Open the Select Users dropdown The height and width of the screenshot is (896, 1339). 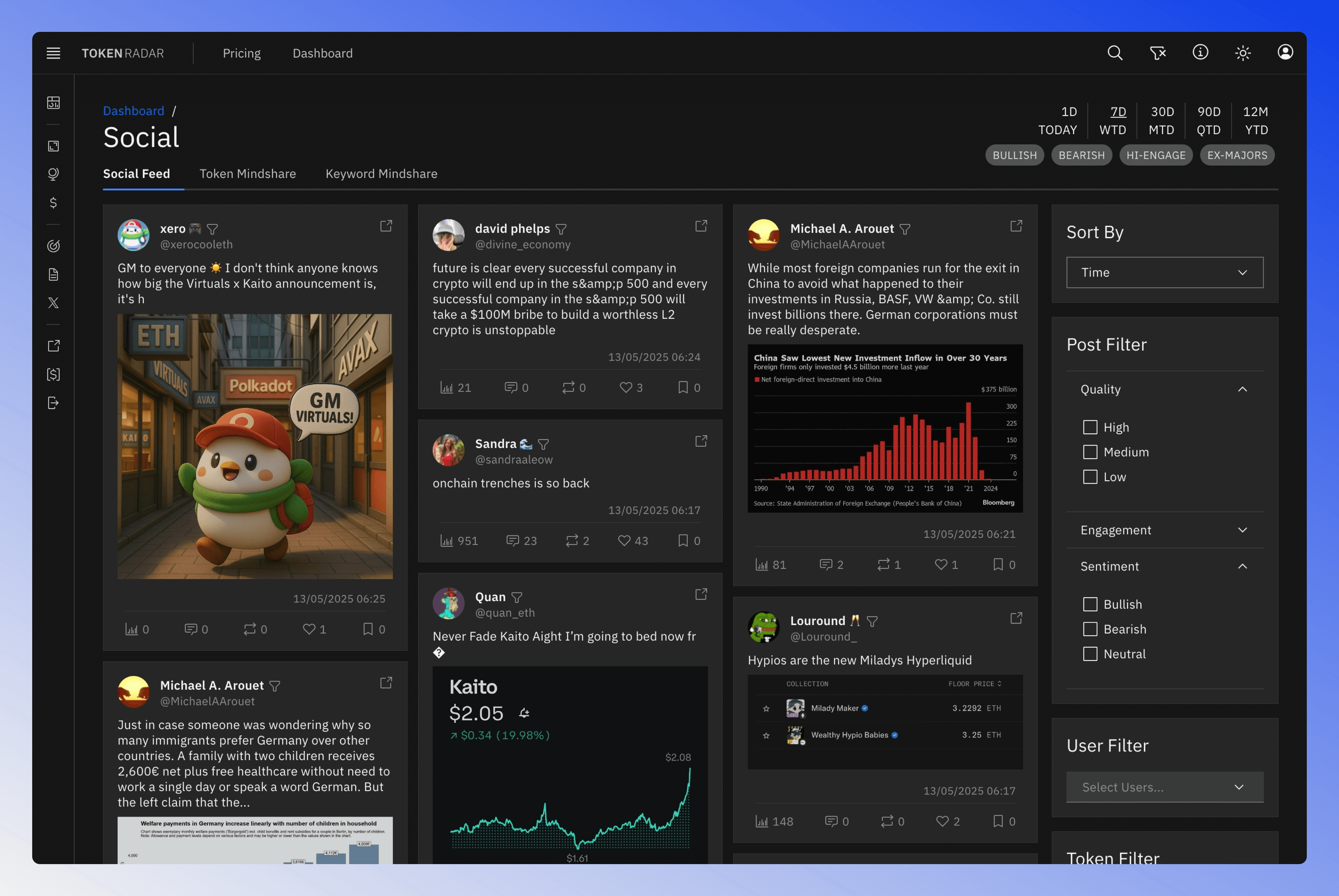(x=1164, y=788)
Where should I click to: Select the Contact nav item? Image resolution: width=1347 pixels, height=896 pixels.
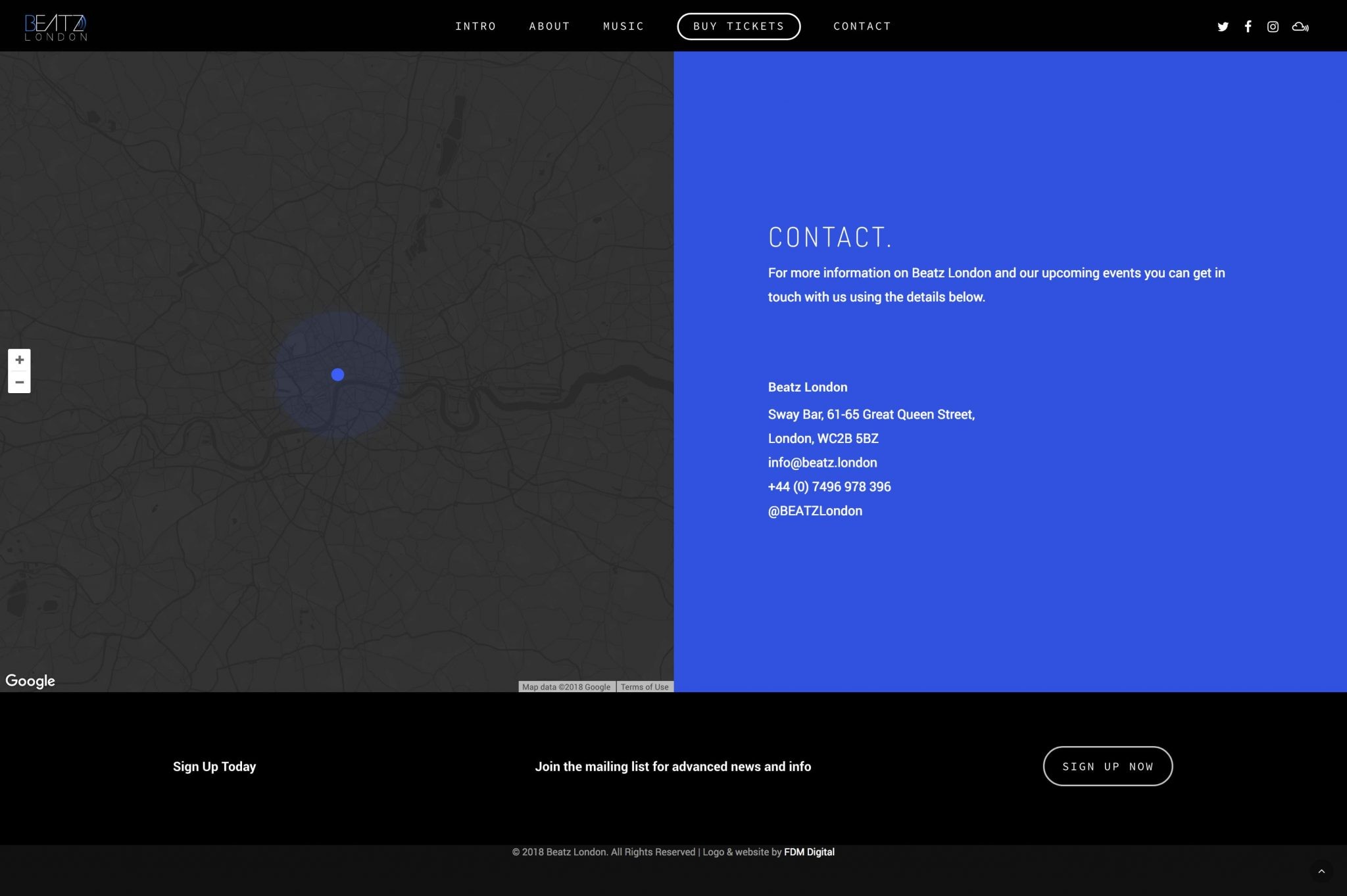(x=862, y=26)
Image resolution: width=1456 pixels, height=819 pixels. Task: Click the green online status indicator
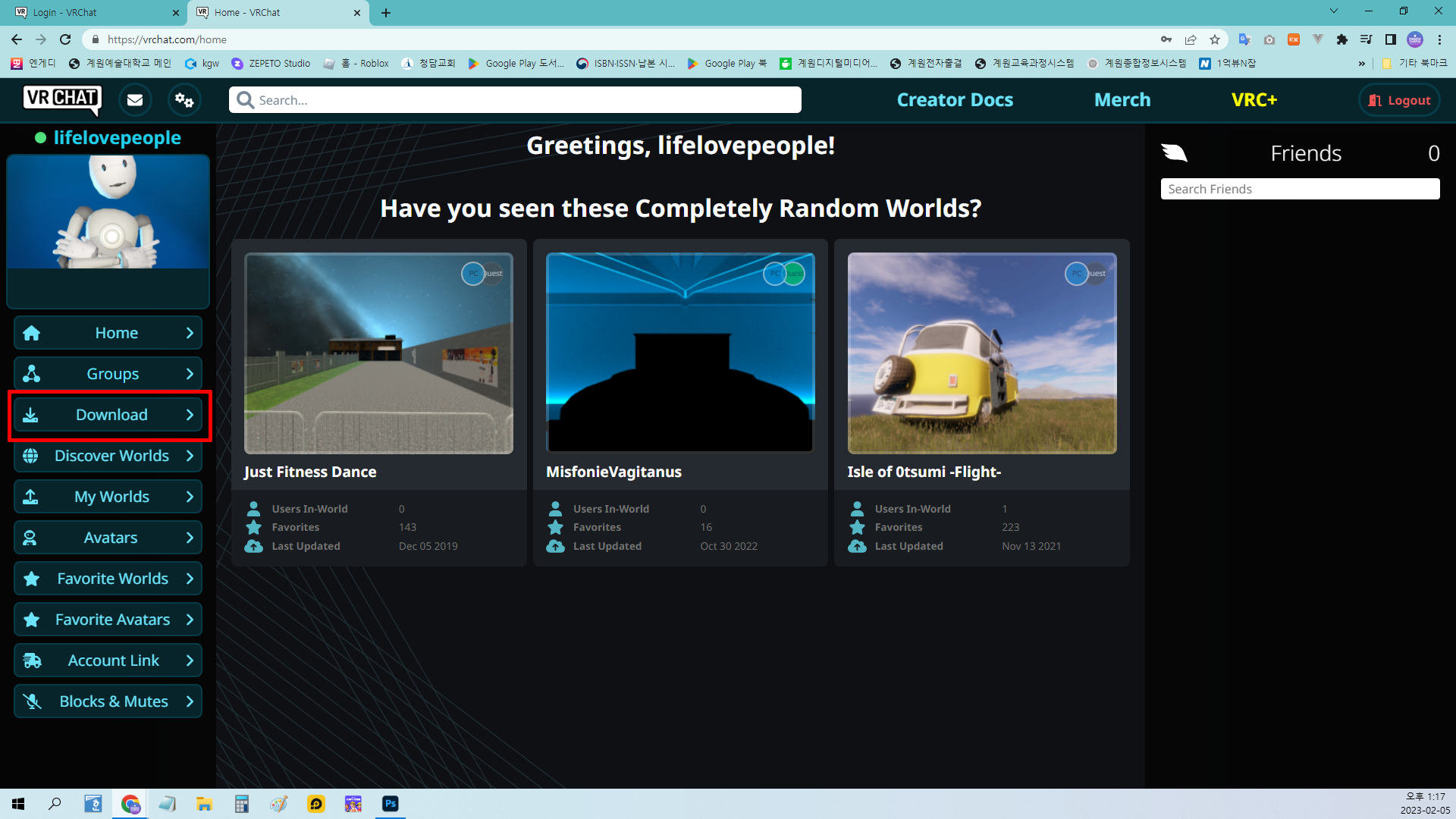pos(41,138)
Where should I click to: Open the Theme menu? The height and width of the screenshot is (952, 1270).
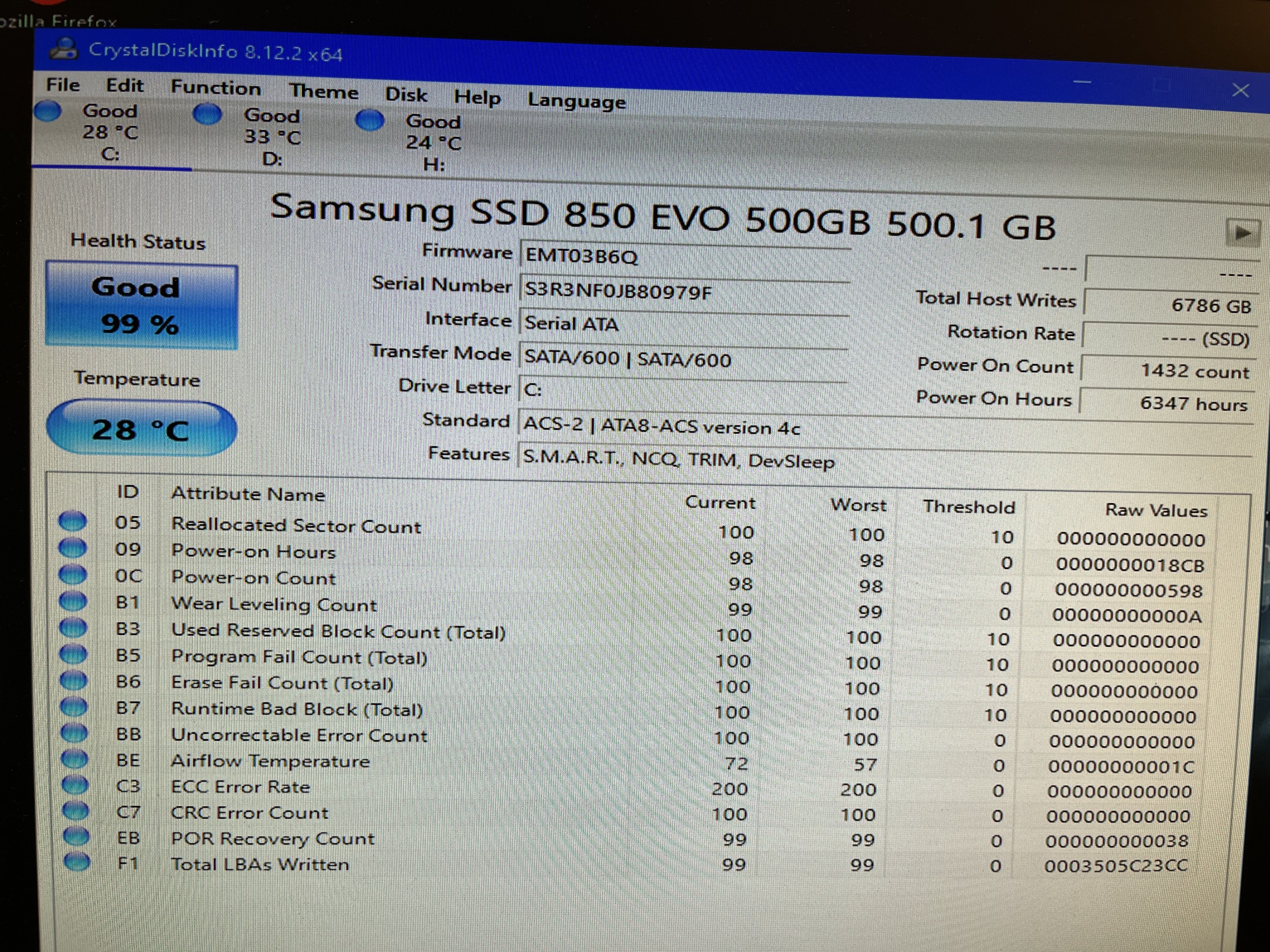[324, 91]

GOAL OF THE EXERCISE> What you return must match, line for line, the span from the line containing "Where should I click to: Select" through the last line of the listing above, with every picture omitted.

ANSWER SECTION>
Where should I click to: Select the Contact nav item? Image resolution: width=1347 pixels, height=896 pixels.
(x=862, y=26)
Image resolution: width=1456 pixels, height=819 pixels. Task: Click the green online status indicator
pos(41,138)
Where should I click to: Open the Theme menu? The height and width of the screenshot is (952, 1270).
[324, 91]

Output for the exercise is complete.